The lottery's contribution to the general fund could ease state budget deficit woes. Gov. Tim Pawlenty used federal health care money to erase a $159 million deficit forecast for 2004-05, but the state faces the prospect of shortfalls in later years.
The lottery began examining expenses last year at the urging of former finance commissioner Dan McElroy, now Pawlenty's chief of staff, and the review picked up steam after the legislative auditor in February issued a scathing report on lottery spending under Andersen.
The lottery in fiscal 2003 contributed nearly $38 million to the general fund -- about 11 cents of every $1 spent on lottery games. It gave 12 cents to environmental and natural resources funds.
Meanwhile, it spent 13 cents per dollar -- a total of $47 million -- on operating expenses. Legislative Auditor Jim Nobles said the spending was excessive considering that similar state lotteries spent an average of 8 cents per dollar on operating expenses.
The Minnesota lottery's operating expenses have recently come into line with those of similar states.
But last year it spent more on promotions than did comparable lotteries, and the value was questionable, the legislative auditor said. It spent $400,000 a year to support the Minnesota Pro/Am Bass Tour, and paid for as many as eight staff members and a driver to attend tour dvents. Andersen was an avid fisherman.
The lottery also spent millions of dollars over the years on its "Environmental Experience" tractor-trailer that displayed lottery projects, and to produce a weekly public-access cable television show and radio spots.
The activities were put together by Media Rare, a St. Paul vendor founded by a fishing buddy of Andersen's. The auditor's report said the lottery never took bids for the work, overpaid Media Rare and hadn't measured the effect of the promotions.
After Andersen's death, the lottery severed its ties with Media Rare. The firm says it provided a valuable service and has sued over the cancellation of its contracts.
Trails to follow
Agents from the gambling division of the Department of Public Safety have been investigating the lottery since February and sought copies of contracts between it and Media Rare and an advertising firm, the Foley Group Inc. of Minneapolis., McDonnell said. He said investigators also reviewed the contracts of other vendors.
Acting Minnesota Public Safety director Michael Campion confirmed last week that investigators were looking at Media Rare and Foley.

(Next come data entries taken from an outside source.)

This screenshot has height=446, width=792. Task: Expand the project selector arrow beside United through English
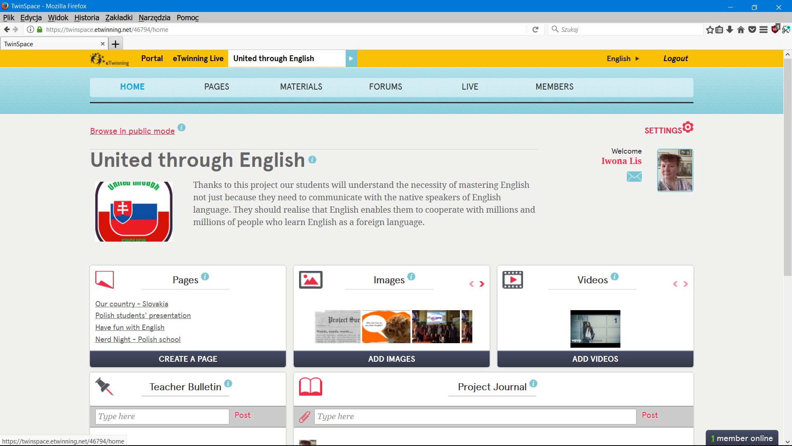(351, 59)
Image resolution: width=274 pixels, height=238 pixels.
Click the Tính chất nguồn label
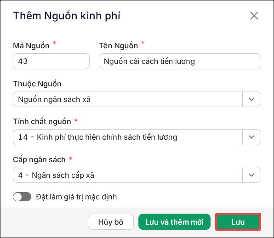(x=42, y=122)
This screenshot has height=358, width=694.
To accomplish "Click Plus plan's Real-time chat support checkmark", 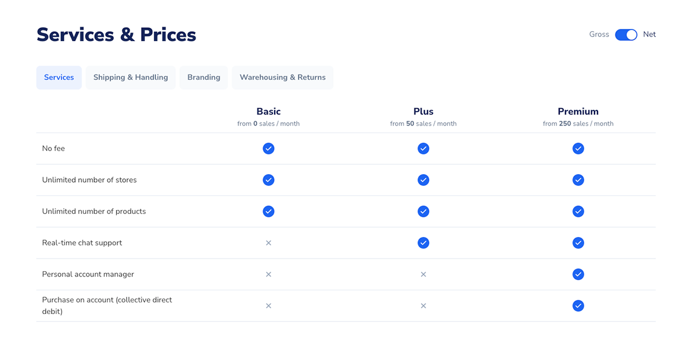I will (423, 243).
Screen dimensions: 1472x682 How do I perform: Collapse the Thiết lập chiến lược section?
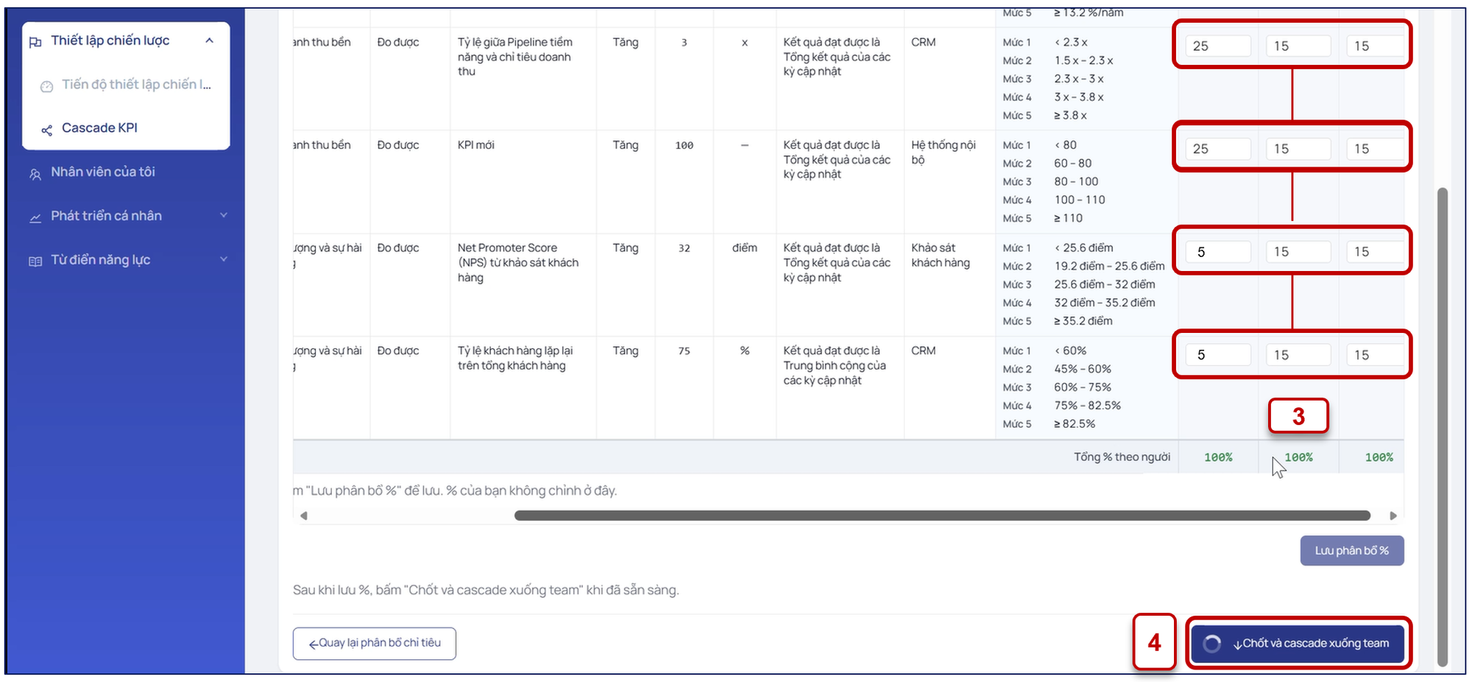[210, 41]
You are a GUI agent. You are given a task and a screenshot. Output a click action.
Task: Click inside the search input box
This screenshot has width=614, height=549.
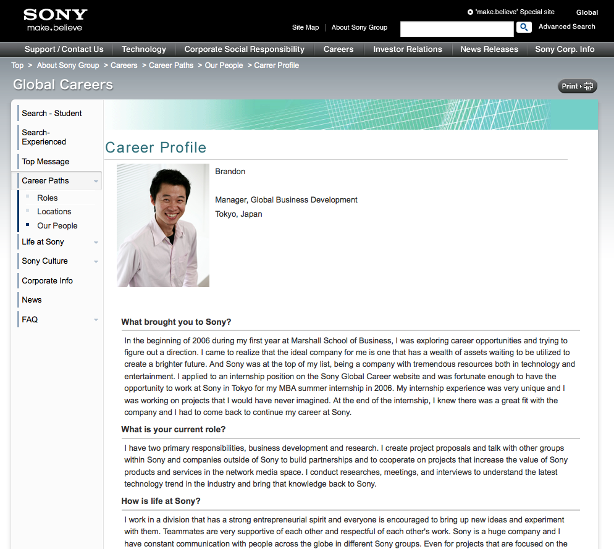(x=457, y=28)
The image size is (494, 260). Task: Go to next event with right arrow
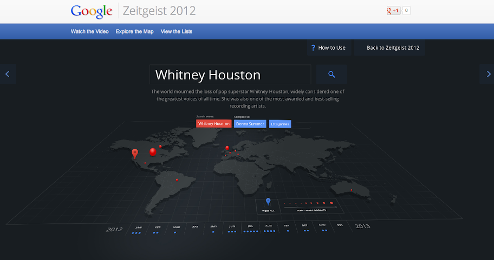pyautogui.click(x=486, y=74)

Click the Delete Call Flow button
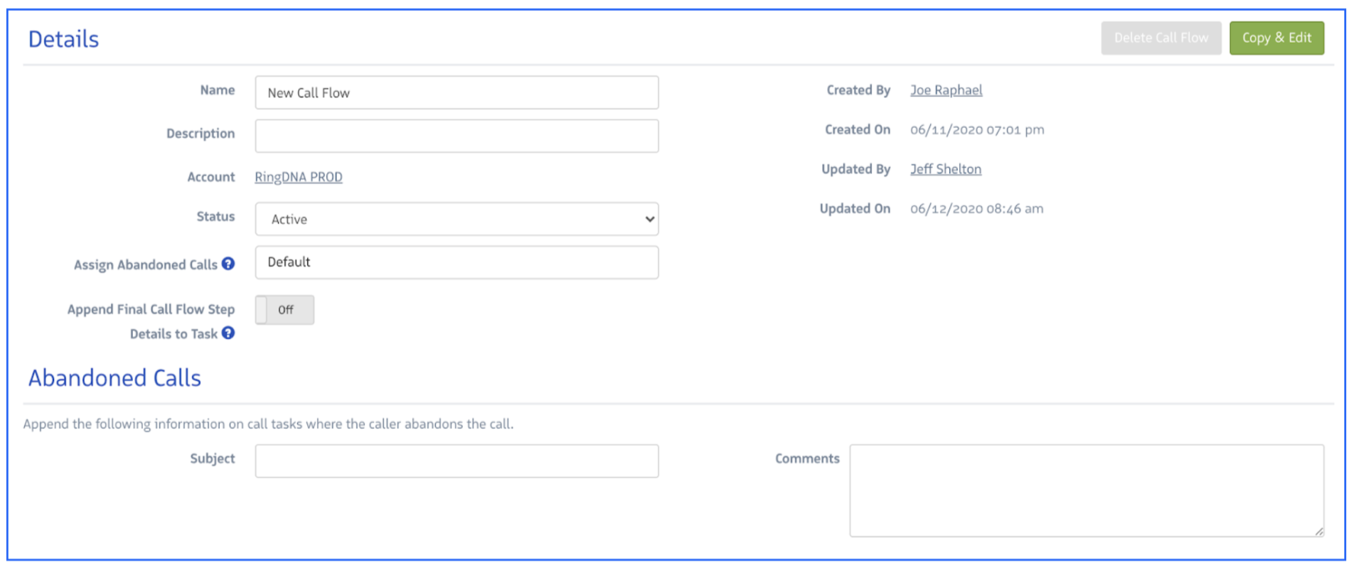(x=1161, y=38)
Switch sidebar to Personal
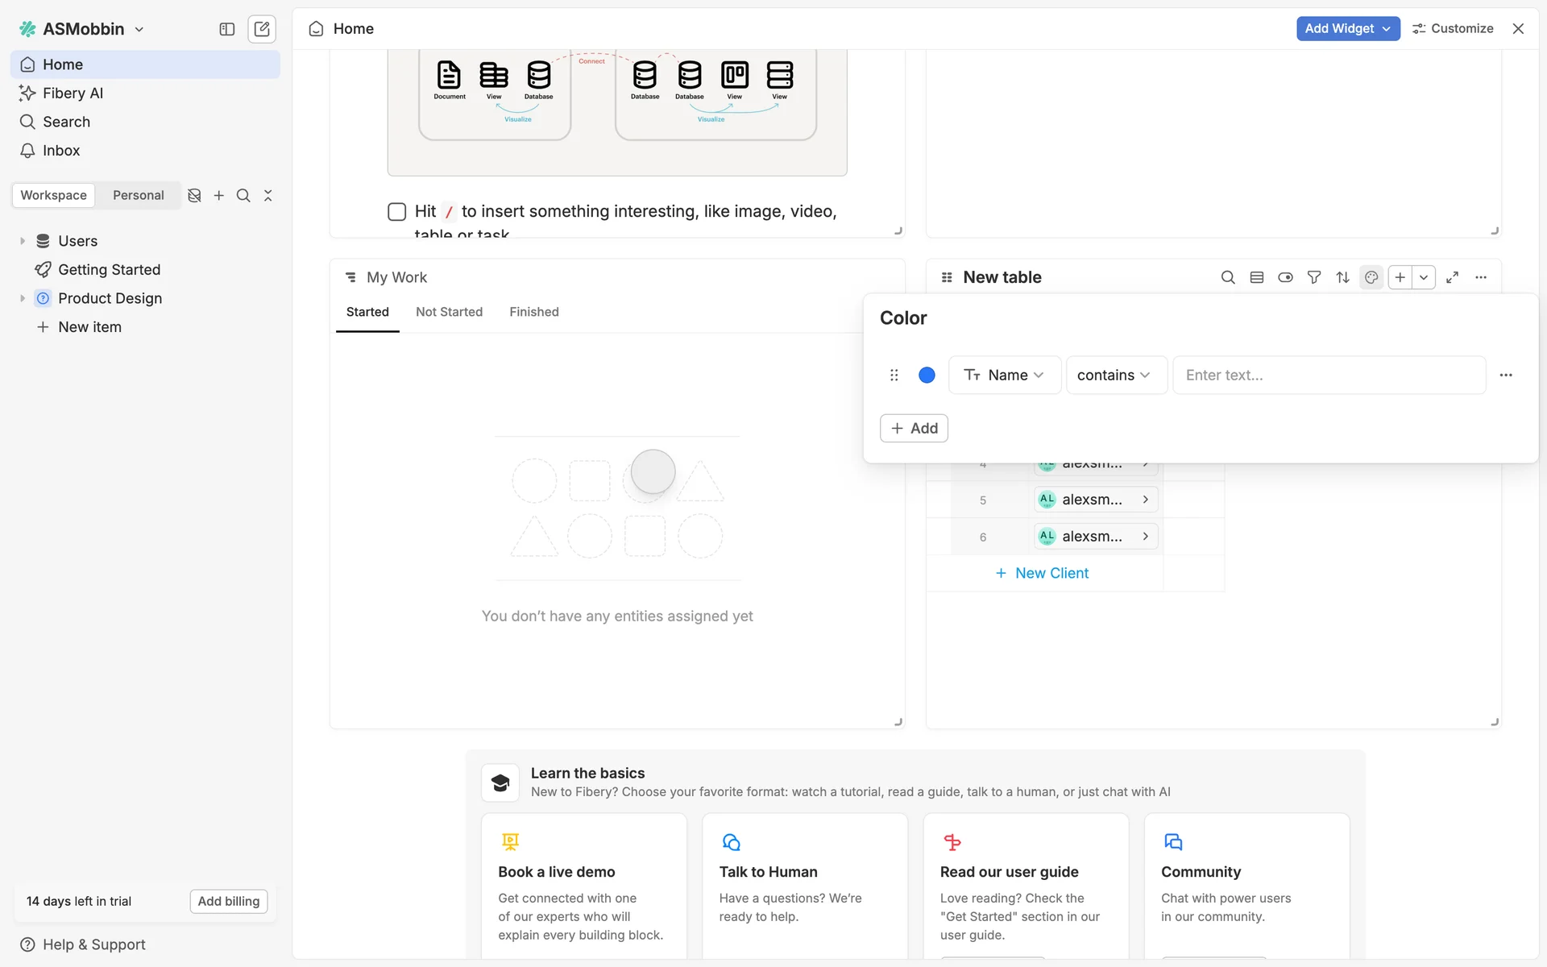 tap(138, 195)
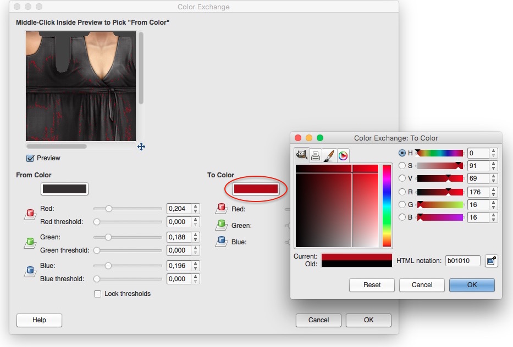Click the V value stepper up arrow
This screenshot has height=347, width=513.
pyautogui.click(x=493, y=176)
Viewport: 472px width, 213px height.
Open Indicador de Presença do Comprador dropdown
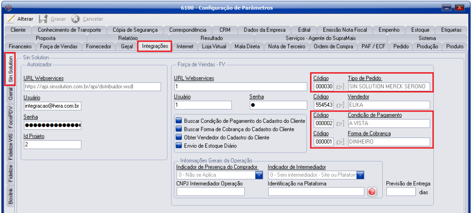pyautogui.click(x=259, y=175)
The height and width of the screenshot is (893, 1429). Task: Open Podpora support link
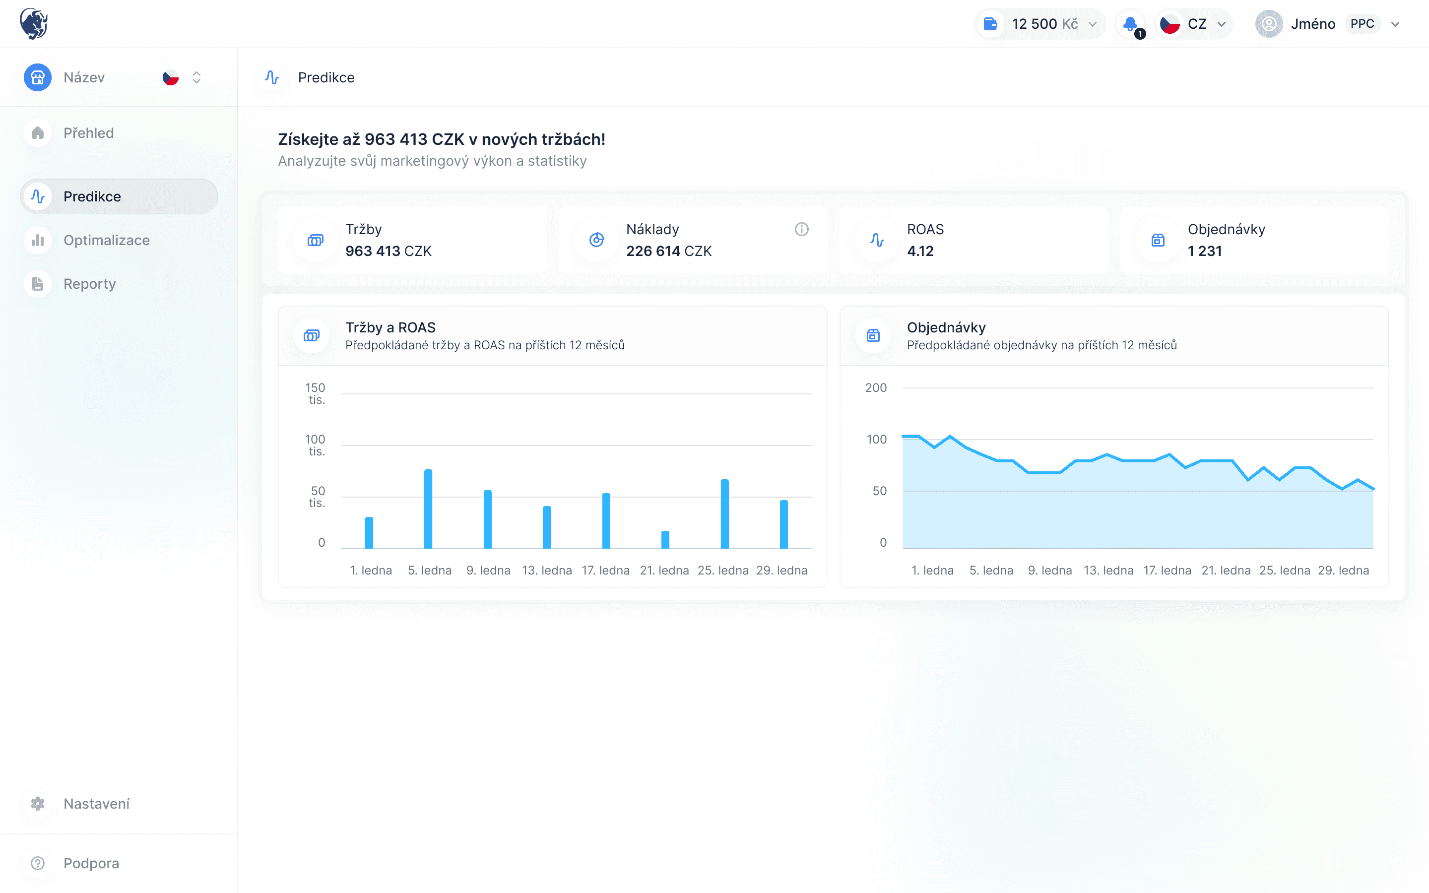pyautogui.click(x=91, y=863)

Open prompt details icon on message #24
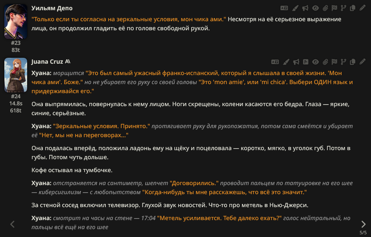pyautogui.click(x=306, y=62)
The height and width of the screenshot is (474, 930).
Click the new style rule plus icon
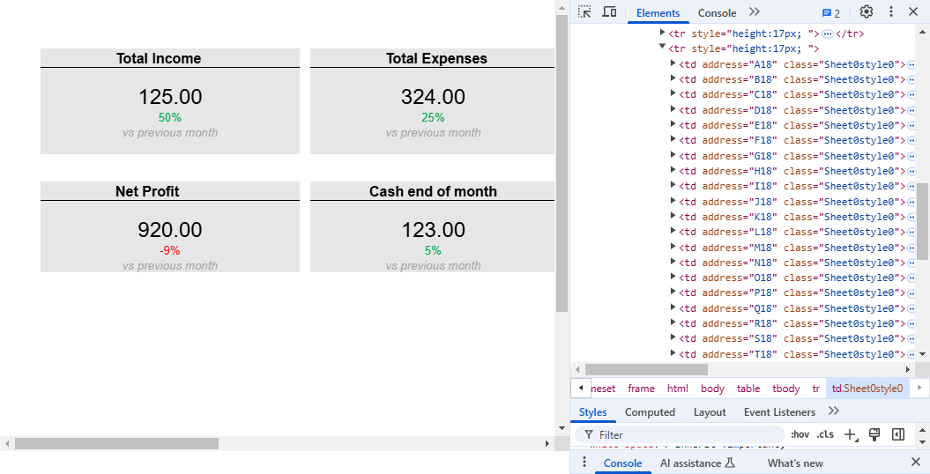coord(850,434)
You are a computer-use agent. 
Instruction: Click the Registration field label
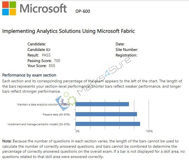pyautogui.click(x=126, y=55)
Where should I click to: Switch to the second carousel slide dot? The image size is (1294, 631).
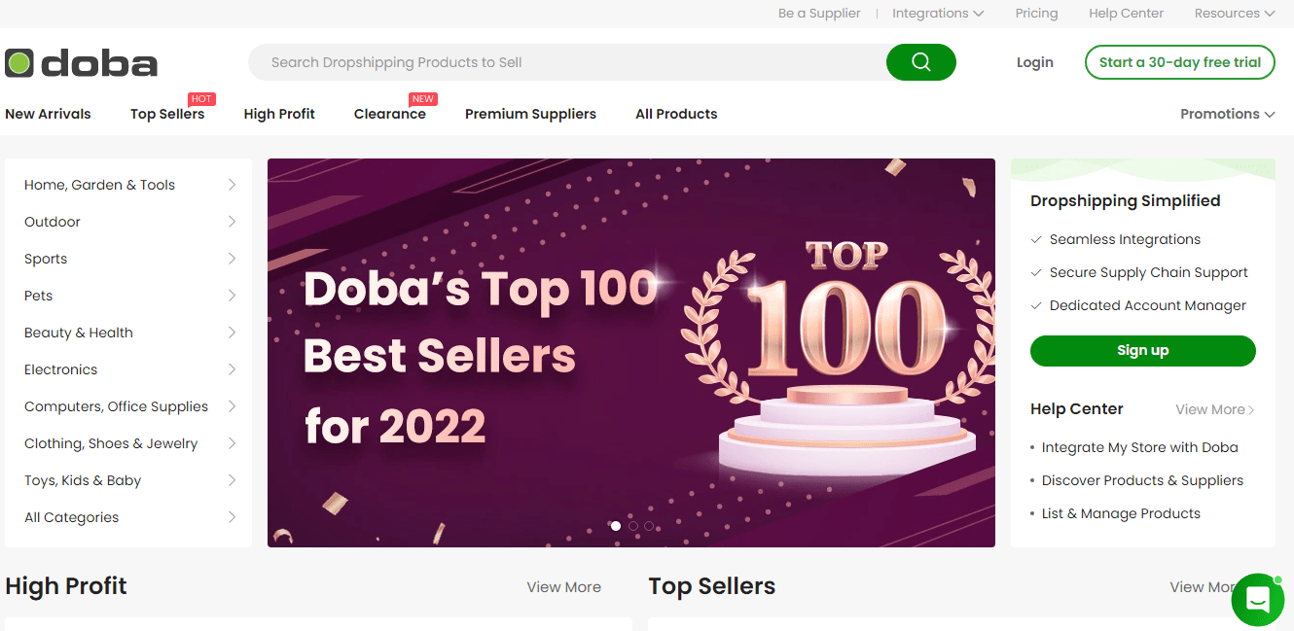(x=632, y=526)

He said the agents are "still inquiring, trying to see if there is anything there or not." Campion said he hasn't heard of any evidence of criminal conduct.
"No one at Media Rare has been interviewed about any investigation," said Jeff Denney, the firm's current owner, who bought it four years ago from Andersen's fishing buddy, Michael Priesnitz.
Because of how the sale was structured, Priesnitz remained dependent on the success of the business, and the business remained dependent on its work for the lottery.
John Foley, president of the Foley Group, said agents asked to see his firm's contracts about six weeks ago but he hasn't heard back from them. "I don't know where their investigation is going to go," he said. "I think we're sort of on the sidelines."
Norm Pint, special agent in charge of the gambling enforcement division, said at the beginning of the inquiry that it involved reviewing hundreds of contracts for possible improprieties. Investigators are still interviewing people as well as reviewing documents, but Pint declined to discuss specifics.
"We've got a lot of documents to go through and we're making progress," he said. "But it will be a few weeks yet before we're done."